Mendonça pressiona por aliança com Jackson; convencerá João?
Na entrevista que concedeu, nesta quinta-feira (30), Mendonça disse que PMDB e DEM estão vivendo "um momento novo", com "portas abertas ao diálogo"; "Queremos sim conversar, porque queremos o melhor para o povo de Aracaju, para o povo de Sergipe", disse; "as pessoas querem essa aproximação", frisou, para em seguida alertar que acordo para eleição ainda não há; "Temos um calendário que temos que obedecer, um calendário de atitudes, porque a decisão de João Alves é de foro íntimo. João não disse se será candidato ou não", ressaltou
Sergipe 247 - Desde o último final de semana, quando ocorreu o Pré-Caju, que só se comenta nas rodas políticas sergipanas a boa relação demonstrada pelo governador Jackson Barreto (PMDB) com o deputado federal Mendonça Prado (DEM). Eles caminharam juntos pela quase totalidade do percurso do desfile do bloco Nana Banana no sábado (25) e depois foram juntos ao camarote do prefeito João Alves Filho (DEM). Desde então, Mendonça já postou duas mensagens no Facebook em favor de Jackson: em uma delas, inclusive, defendendo o governador de acusações da oposição. Na entrevista que concedeu, nesta quinta-feira (30), Mendonça disse que PMDB e DEM estão vivendo "um momento novo", com "portas abertas ao diálogo". Toda esta insinuação de uma possível aliança visando ao pleito deste ano cativará João, que é quem decide mesmo pelo DEM?
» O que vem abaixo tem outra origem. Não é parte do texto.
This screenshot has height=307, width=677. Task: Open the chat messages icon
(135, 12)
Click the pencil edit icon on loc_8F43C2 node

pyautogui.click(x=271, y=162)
Ao participar do programa do radialista George Magalhães na manhã desta quinta, Mendonça afirmou que "quer sim conversar com Jackson". "Queremos sim conversar, porque queremos o melhor para o povo de Aracaju, para o povo de Sergipe", disse. "As pessoas querem essa aproximação", frisou, mas alertou que acordo para eleição ainda não há, embora tenha dito, logo em seguida, que a aceitação do povo diante dele e Jackson unidos foi "excepcional". O deputado aproveitou ainda a oportunidade para criticar seus principais desafetos políticos. "Jackson estar ao lado de Mendonça causou uma raiva muito grande naquelas pessoas que não gostam de mim", afirmou, em referência aos irmãos Edivan e Eduardo Amorim.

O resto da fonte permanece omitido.